Immobilienvermögen
Unter dem Begriff Immobilienvermögen wird grundsätzlich jede Form von Immobilienbesitz zusammengefasst. Hierzu gehören sowohl selbstgenutzte Eigenheime als auch an Dritte vermietete Objekte sowie Anteile an offenen oder geschlossenen Immobilienfonds. Bei der Bewertung des Immobilienvermögens einer Person wird zunächst das Bruttovermögen herangezogen, welches dem aktuell am Markt erzielbaren Verkaufswert entspricht. Bestehende Belastungen, wie beispielsweise Hypotheken, bleiben bei dieser isolierten Betrachtung des Immobilienvermögens unberücksichtigt.
Besondere Eigenschaften und Vorteile von Sachwerten
Immobilienvermögen weist spezifische Merkmale auf, die es als Anlageform besonders attraktiv machen. Hervorzuheben sind dabei die hohe Inflationsresistenz sowie der Nutzwert einer selbstbewohnten Immobilie, der weit über rein betriebswirtschaftliche Kennzahlen hinausgeht. Da eine Immobilie einen beständigen Nutzen bietet, bleibt dieser auch dann erhalten, wenn nominale Vermögenswerte infolge von Inflation oder Währungsreformen an Wert verlieren. Aus diesem Grund wird Immobilienvermögen dem Realvermögen zugeordnet, während Aktien oder Anleihen das Finanzvermögen bilden. Experten raten häufig dazu, einen signifikanten Anteil des Gesamtvermögens in Immobilien zu investieren, sei es durch den Kauf eines Eigenheims oder durch Beteiligungen an Immobilienfonds. Idealerweise sollte bei Eintritt in den Ruhestand etwa ein Drittel des gesamten Vermögens in Immobilienwerten gebunden sein.

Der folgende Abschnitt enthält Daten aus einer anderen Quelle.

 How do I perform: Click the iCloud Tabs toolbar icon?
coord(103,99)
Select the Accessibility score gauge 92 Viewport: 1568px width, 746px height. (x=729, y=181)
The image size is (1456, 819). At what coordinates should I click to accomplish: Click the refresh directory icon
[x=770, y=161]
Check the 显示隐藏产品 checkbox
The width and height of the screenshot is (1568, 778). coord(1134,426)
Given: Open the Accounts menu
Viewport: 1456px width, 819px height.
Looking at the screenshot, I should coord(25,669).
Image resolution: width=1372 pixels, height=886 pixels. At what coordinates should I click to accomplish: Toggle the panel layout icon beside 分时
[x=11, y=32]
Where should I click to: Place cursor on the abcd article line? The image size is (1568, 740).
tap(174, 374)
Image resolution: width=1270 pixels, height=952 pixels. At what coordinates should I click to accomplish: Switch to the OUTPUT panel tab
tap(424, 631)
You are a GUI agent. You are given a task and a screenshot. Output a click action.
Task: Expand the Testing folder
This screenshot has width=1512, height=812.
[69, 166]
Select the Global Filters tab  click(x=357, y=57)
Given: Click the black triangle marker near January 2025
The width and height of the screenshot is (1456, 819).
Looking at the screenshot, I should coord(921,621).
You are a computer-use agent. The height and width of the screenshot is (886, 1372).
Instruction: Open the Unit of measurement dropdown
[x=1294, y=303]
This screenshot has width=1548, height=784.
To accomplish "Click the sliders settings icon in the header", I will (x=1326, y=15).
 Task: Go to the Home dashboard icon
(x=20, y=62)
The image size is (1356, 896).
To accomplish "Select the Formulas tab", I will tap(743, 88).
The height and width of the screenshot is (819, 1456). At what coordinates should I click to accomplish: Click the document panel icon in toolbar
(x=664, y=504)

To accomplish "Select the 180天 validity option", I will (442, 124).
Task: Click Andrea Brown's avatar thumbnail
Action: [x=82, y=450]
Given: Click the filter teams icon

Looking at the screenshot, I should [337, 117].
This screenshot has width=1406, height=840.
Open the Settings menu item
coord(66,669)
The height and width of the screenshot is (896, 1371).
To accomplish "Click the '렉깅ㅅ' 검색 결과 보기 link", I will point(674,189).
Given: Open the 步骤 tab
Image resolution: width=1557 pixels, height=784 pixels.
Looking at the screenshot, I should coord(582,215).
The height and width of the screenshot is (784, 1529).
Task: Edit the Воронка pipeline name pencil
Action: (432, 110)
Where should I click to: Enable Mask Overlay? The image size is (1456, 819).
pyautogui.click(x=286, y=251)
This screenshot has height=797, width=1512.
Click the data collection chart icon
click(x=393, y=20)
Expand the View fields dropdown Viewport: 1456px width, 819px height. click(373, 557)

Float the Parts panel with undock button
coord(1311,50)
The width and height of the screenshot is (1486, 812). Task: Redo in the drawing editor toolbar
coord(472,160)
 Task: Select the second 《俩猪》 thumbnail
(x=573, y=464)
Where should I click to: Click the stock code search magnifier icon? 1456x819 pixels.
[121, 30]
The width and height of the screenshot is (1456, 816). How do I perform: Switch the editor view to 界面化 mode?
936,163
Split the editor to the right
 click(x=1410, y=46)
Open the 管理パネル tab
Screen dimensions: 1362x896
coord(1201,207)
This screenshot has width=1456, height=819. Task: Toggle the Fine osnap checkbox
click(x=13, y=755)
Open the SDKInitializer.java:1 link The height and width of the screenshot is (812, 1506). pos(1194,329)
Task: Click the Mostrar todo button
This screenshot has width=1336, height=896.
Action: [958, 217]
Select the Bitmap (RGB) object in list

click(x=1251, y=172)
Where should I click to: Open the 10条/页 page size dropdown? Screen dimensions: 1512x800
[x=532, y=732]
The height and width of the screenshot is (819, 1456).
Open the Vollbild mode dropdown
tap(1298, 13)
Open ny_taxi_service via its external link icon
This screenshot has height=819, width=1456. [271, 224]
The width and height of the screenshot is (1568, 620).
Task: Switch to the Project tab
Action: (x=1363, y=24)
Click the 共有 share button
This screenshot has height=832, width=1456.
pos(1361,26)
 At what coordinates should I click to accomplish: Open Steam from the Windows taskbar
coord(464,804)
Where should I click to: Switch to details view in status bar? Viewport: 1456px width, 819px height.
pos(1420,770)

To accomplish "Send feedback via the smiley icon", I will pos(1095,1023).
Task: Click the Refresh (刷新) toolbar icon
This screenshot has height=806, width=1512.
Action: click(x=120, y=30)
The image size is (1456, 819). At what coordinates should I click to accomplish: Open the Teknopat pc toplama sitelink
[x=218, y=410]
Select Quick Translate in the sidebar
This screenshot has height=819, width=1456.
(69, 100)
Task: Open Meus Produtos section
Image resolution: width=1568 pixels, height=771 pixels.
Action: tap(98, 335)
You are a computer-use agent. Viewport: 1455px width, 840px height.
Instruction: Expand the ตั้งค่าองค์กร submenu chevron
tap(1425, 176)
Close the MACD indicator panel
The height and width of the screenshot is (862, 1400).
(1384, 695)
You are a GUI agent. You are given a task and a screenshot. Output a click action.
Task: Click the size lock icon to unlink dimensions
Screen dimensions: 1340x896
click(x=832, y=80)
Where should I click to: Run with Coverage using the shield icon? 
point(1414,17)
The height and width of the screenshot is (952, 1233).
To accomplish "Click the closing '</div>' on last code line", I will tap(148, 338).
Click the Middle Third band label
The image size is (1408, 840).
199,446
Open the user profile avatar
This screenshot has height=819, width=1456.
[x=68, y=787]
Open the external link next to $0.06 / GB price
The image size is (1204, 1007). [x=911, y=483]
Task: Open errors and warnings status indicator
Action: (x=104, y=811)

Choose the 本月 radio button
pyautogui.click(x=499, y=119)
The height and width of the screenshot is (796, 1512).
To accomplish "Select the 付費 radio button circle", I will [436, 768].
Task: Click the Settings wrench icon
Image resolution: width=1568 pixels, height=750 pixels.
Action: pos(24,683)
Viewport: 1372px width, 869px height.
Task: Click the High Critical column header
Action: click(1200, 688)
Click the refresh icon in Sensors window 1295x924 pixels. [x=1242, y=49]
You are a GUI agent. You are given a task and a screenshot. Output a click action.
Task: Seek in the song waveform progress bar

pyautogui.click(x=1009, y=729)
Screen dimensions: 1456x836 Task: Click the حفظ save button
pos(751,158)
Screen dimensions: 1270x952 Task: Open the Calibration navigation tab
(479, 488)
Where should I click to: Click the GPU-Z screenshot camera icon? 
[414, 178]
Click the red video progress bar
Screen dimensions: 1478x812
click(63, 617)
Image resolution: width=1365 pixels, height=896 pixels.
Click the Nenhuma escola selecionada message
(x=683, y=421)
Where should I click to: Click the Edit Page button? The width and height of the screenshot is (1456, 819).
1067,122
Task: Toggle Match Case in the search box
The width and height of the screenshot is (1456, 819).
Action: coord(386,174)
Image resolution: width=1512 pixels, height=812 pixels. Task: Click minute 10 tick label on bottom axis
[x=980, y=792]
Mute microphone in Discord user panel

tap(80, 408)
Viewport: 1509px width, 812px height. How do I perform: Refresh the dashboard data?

Herausforderungen und Risiken bei Immobilieninvestitionen
Gleichwohl ist der Aufbau von Immobilienvermögen mit gewissen Risiken verbunden. Der Erwerb einer Einzelimmobilie birgt die Gefahr regionaler Marktschwankungen, die insbesondere in strukturschwachen Gebieten zu erheblichen Wertverlusten führen können. Bei vermieteten Objekten besteht zudem das Risiko von Mietausfällen, die entweder durch die Zahlungsunfähigkeit der Mieter oder durch langfristigen Leerstand verursacht werden. Solche spezifischen Einzelrisiken lassen sich jedoch durch die Diversifikation mittels Immobilienfonds reduzieren. Ein weiteres Risiko stellt die Finanzierung dar: Muss ein kreditfinanziertes Objekt aufgrund persönlicher Veränderungen oder finanzieller Engpässe vorzeitig veräußert werden, drohen oft empfindliche Verluste.
FAQ
Was versteht man unter dem Bruttoimmobilienvermögen?
Das Bruttoimmobilienvermögen bezeichnet den Gesamtwert einer Immobilie, der bei einem Verkauf am aktuellen Markt erzielt werden könnte. Eventuell noch bestehende Kreditbelastungen oder Hypotheken werden bei dieser spezifischen Kennzahl nicht vom Wert abgezogen.
Warum gelten Immobilien als guter Schutz gegen Inflation?
Immobilien gehören zum Realvermögen und behalten ihren materiellen Nutzwert auch dann, wenn Geld an Kaufkraft verliert. Da Sachwerte oft parallel zu den allgemeinen Lebenshaltungskosten im Preis steigen, bieten sie Anlegern eine hohe Wertstabilität.
Wie lassen sich Klumpenrisiken bei Immobilienanlagen vermeiden?
Anstatt das gesamte Kapital in ein einziges Objekt zu investieren, können Anleger Anteile an Immobilienfonds erwerben. Auf diese Weise wird das Vermögen über verschiedene Regionen und Nutzungsarten gestreut, wodurch das Risiko von Leerständen oder lokalen Preisabfällen sinkt.